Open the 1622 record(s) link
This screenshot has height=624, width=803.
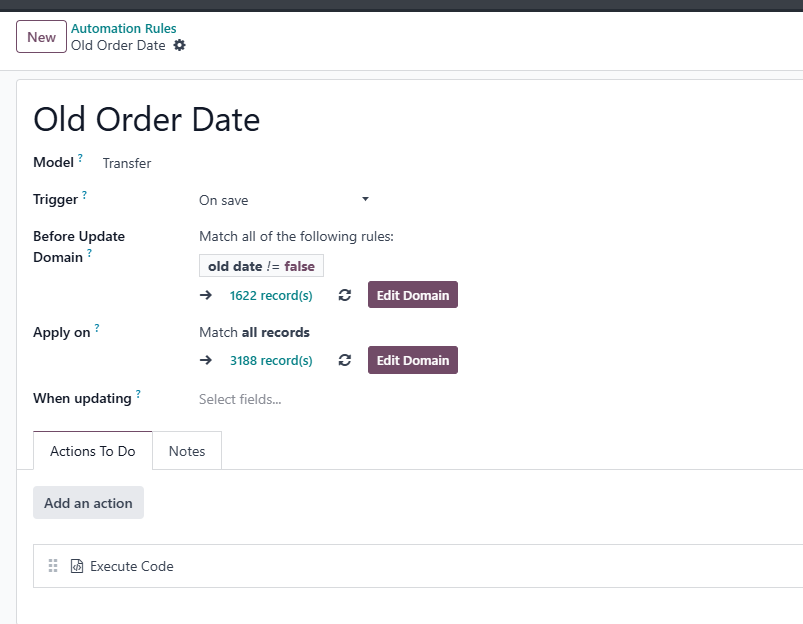click(x=271, y=296)
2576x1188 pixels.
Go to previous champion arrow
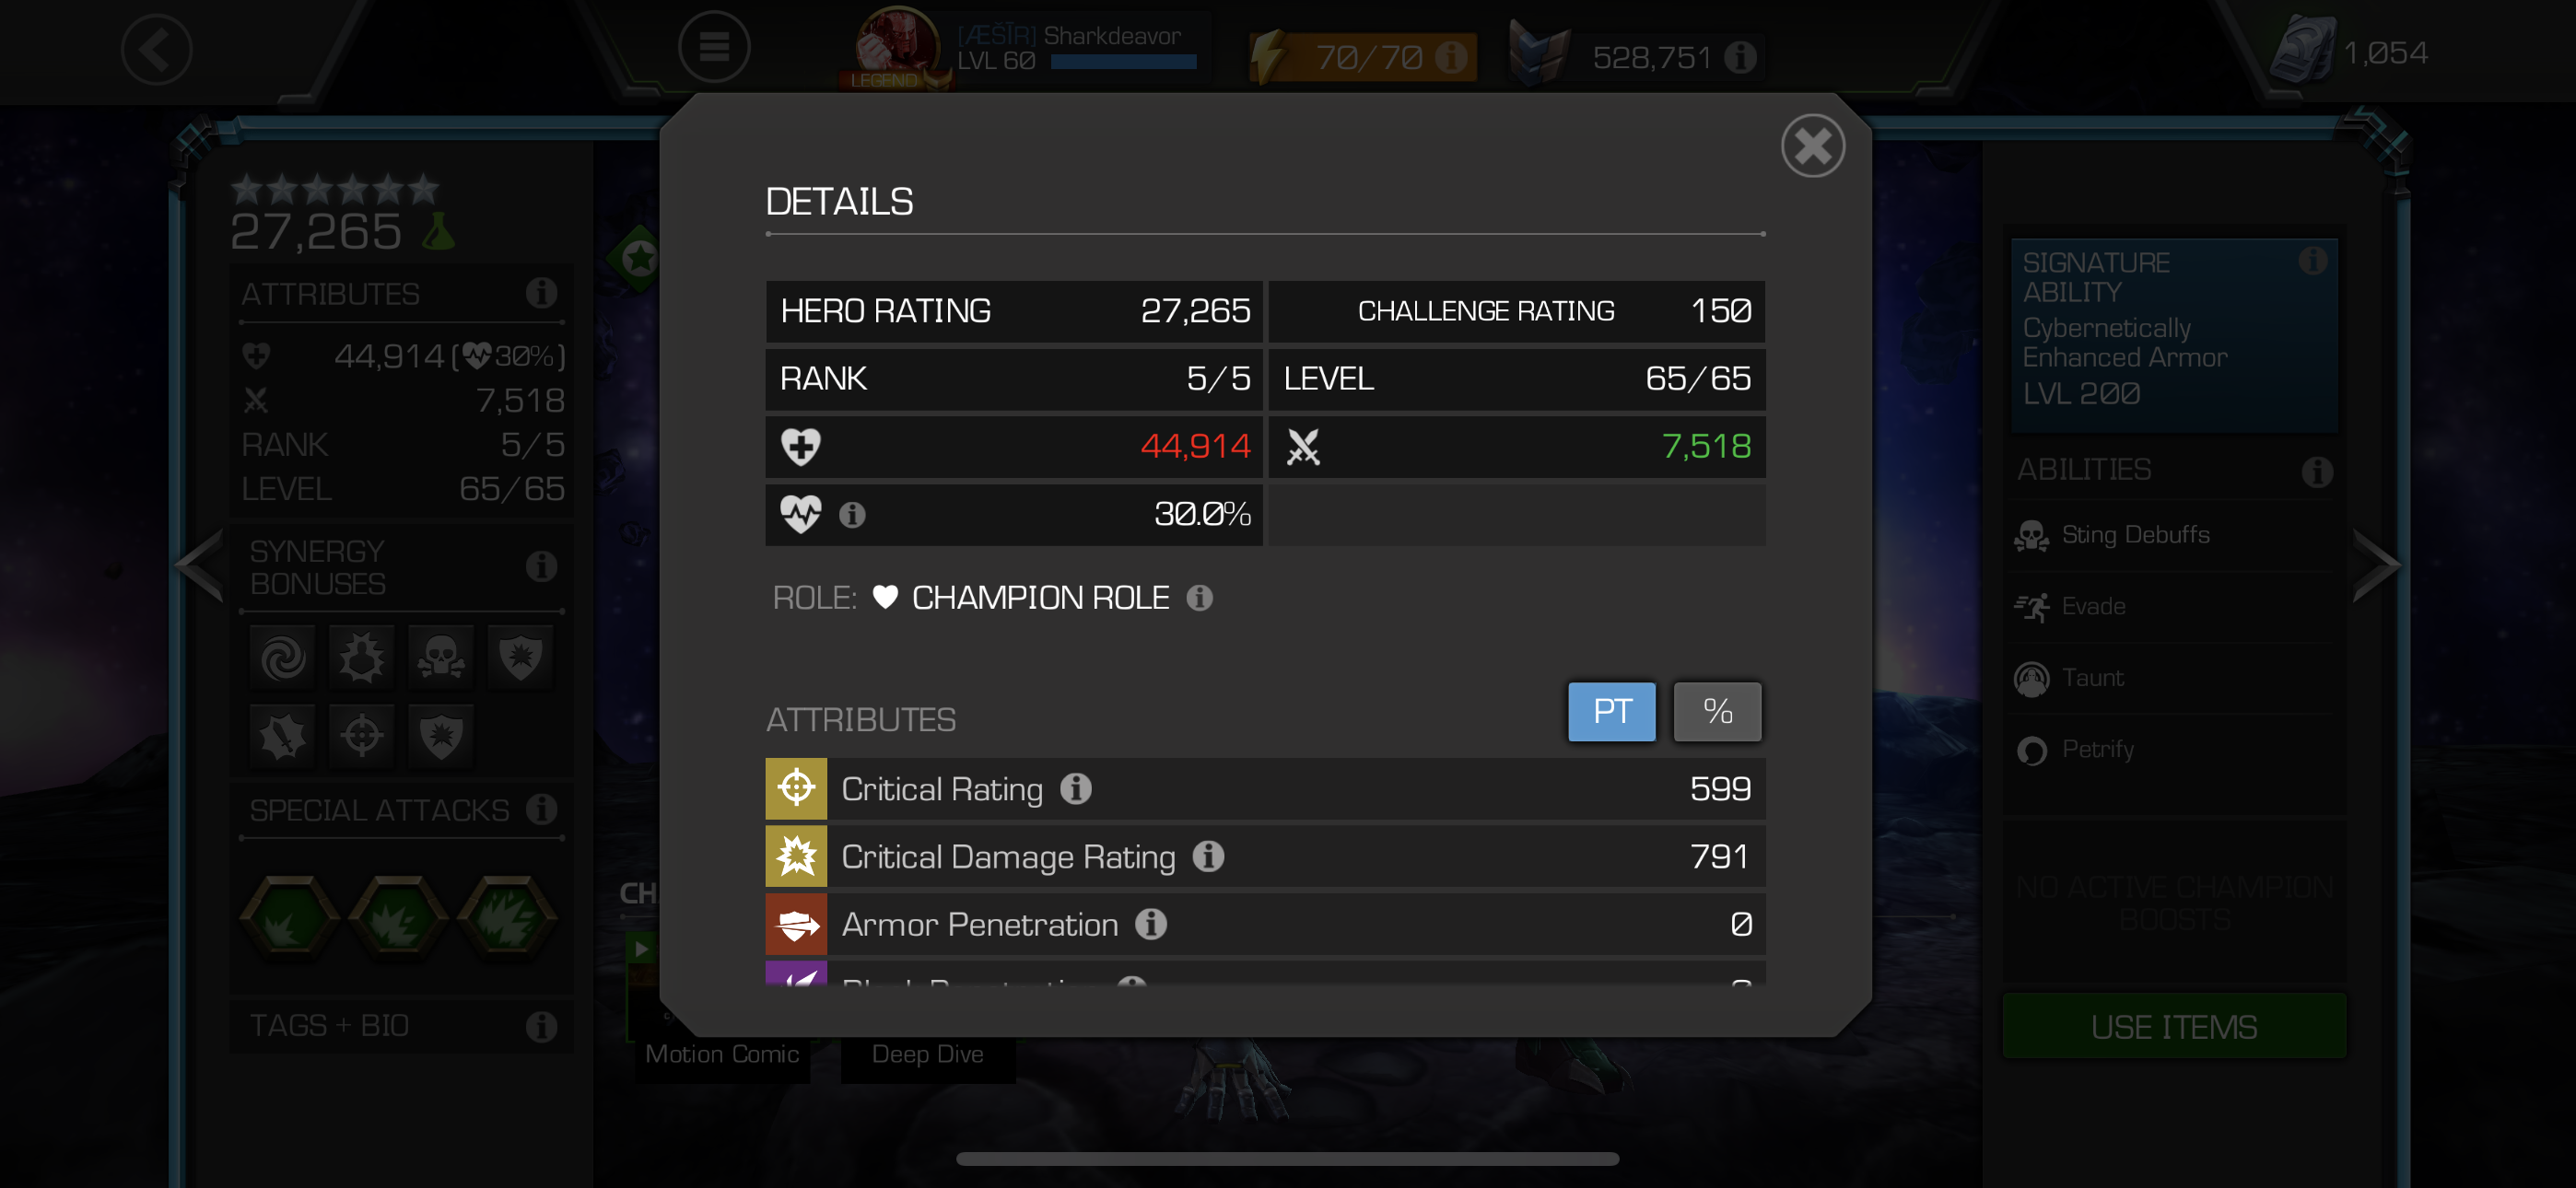199,566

▸ **AIM OF THE TASK**
With the pictures omitted, print each line of the data above precisely as given.

▸ **ANSWER**
Open the 1622 record(s) link
This screenshot has height=624, width=803.
click(x=271, y=296)
2576x1188 pixels.
Go to previous champion arrow
199,566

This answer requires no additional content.